Applied current (A)	0, 0.5, 1 (step: 0.5 A)
Filling ratio of MRF-PF	0%, 50%, 100% (step: 50%)
Exciting position	Free end, clamped end, both ends

These comparatively experiments consist of two parts. The first part is the performance test of the sandwich beam without MRF-PF. These sandwich beams with different thickness are tested. In the second part, sandwich beams with MRF-PF are measured under various excitations. The mechanical properties of sandwich beam with MRF-PF can be analyzed deeply.

4.3. Discussion

In this section, the vibration responses in terms of natural frequency and acceleration are comparatively analyzed under different excitations.

4.3.1. Characteristic of thickness

The mechanical properties of the proposed sandwich beam with various thickness have been analyzed.

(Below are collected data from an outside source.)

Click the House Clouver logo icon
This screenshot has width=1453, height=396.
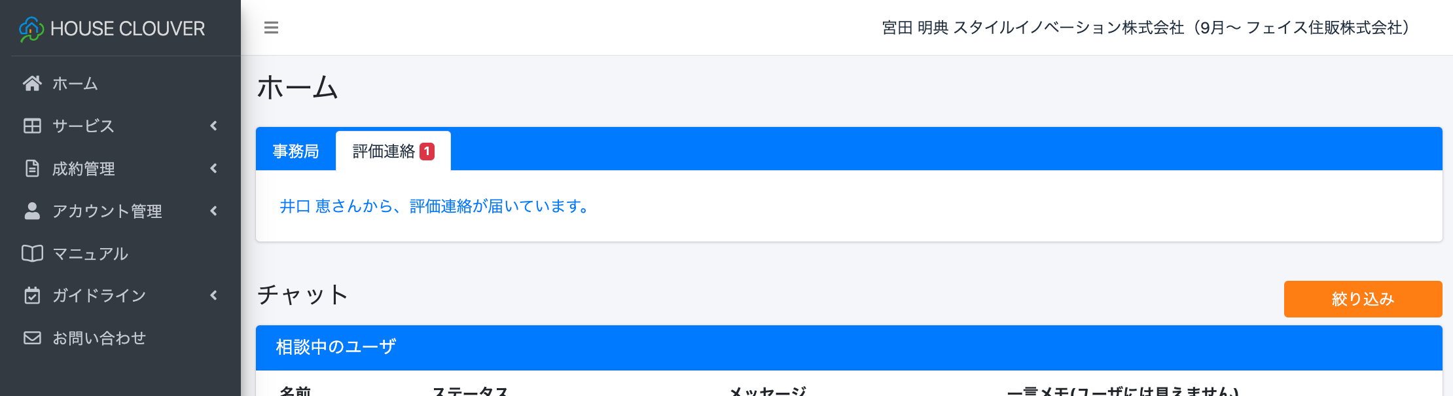[x=31, y=29]
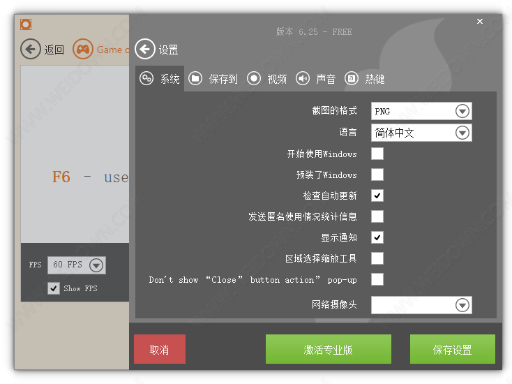Click the speaker icon for 声音
Image resolution: width=512 pixels, height=384 pixels.
point(302,78)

First, the acceleration response in frequency-domain of the sandwich beam without MRF-PF is shown in Figure 8. It can be observed that the first two order frequencies of the sandwich beam increase with increasing the thickness. The first order natural frequencies are 11.29 and 17.23 Hz with the thicknesses of 1 and 2 mm, respectively. It shows 52.6% increase with the increase of the thickness. What’s more, there is a small resonance peak near the second natural frequency. This effect may be caused by the accelerometer. It will absorb the resonance energy to form a small peak near the second natural frequency. Therefore, this small resonance peak can be ignored. The second natural frequency of the sandwich beam changes from 91 to 148.5 Hz with an increase of 63.2%. It means that the stiffness of the sandwich beam increases dramatically with the increase of the thickness. The corresponding acceleration amplitude increases simultaneously and vibration of the sandwich beam becomes more intensified.

Figure 8.

Frequency response of the sandwich beam without MRF-PF.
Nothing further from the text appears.